According to an official statement relayed by the Moroccan Official Agency, a suspect was arrested last Wednesday by the National Brigade of the Judicial Police (BNPJ). The 57-year-old Lebanese national is linked to the Hezbollah movement, an organization supported by Iran and considered as a terrorist group by the United States, the Netherlands and the United Kingdom. During the search conducted by the Moroccan police force, following intelligence and investigative work carried out by the Directorate General of Territorial Surveillance (DGST), investigators found European passports – French and Italian – as well as identity documents listed in the Interpol database as stolen. The suspect was taken into custody and brought before the King’s Prosecutor in order to continue the investigation, in partnership with Interpol and the countries involved in the alleged identity document thefts.

U.S. Recognition of Moroccan Sovereignty over Western Sahara

Moroccan authorities believed the suspect used these false identities to present himself as holding important roles in multinational corporations to defraud victims with promises of juicy deals and quick profit. While it is unclear at this stage of the investigation whether the international swindler intended to raise funds for Hezbollah, the arrest comes at a particularly crucial time for Morocco, following the recognition by the United States of America of Moroccan sovereignty over the disputed territory of Western Sahara on December the 10th, and the resumption of diplomatic relations with Israël. After this recognition, The US announced a 3 billion dollars investment plan to help Morocco boost its economy and development, as well as the opening of a regional office of its “Prosper Africa” initiative. Moreover, this Sunday, the Assistant Secretary of State for Near Eastern Affairs David Schenker came to Western Sahara on the 9th of January to inaugurate a U.S. consulate in the coastal city of Dakhla, alongside the Moroccan minister for foreign affairs, Nasser Bourita.

....

According to the text about the arrest in Morocco, what nationalities were the European passports found during the search? Rely only on the text about the arrest in Morocco.

DATASET EXTRACT:
....

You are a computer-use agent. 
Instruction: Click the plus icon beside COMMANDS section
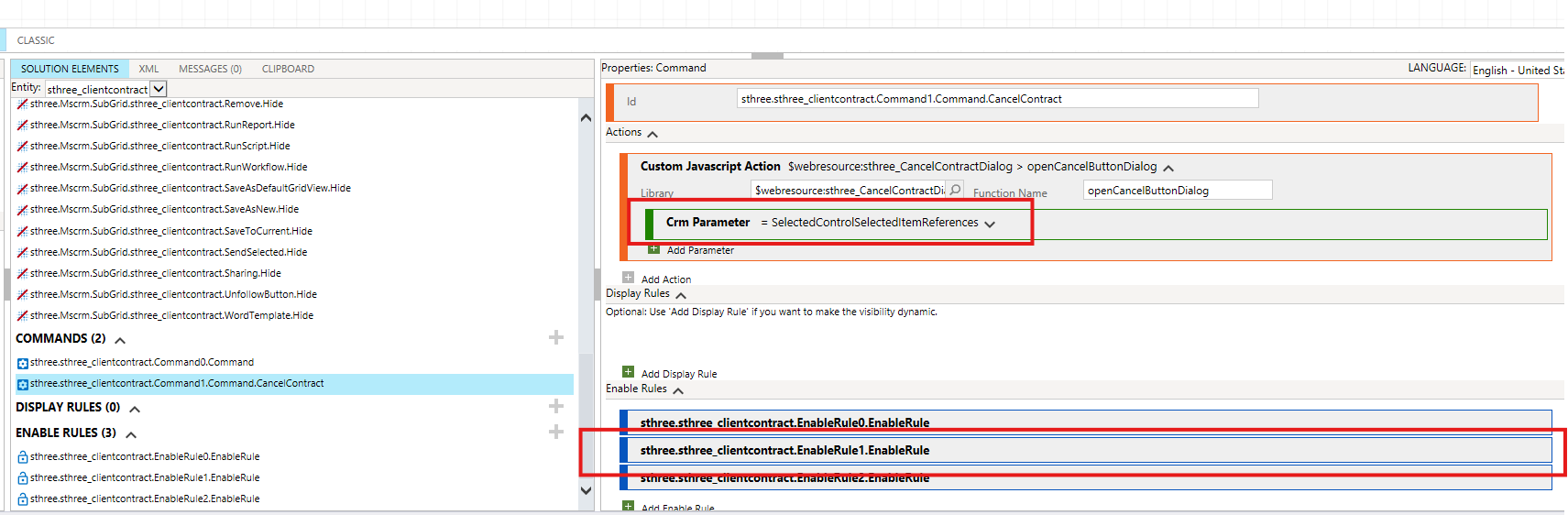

....

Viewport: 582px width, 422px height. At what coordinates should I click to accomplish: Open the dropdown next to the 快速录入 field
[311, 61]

....

WRITTEN ANSWER:
French and Italian.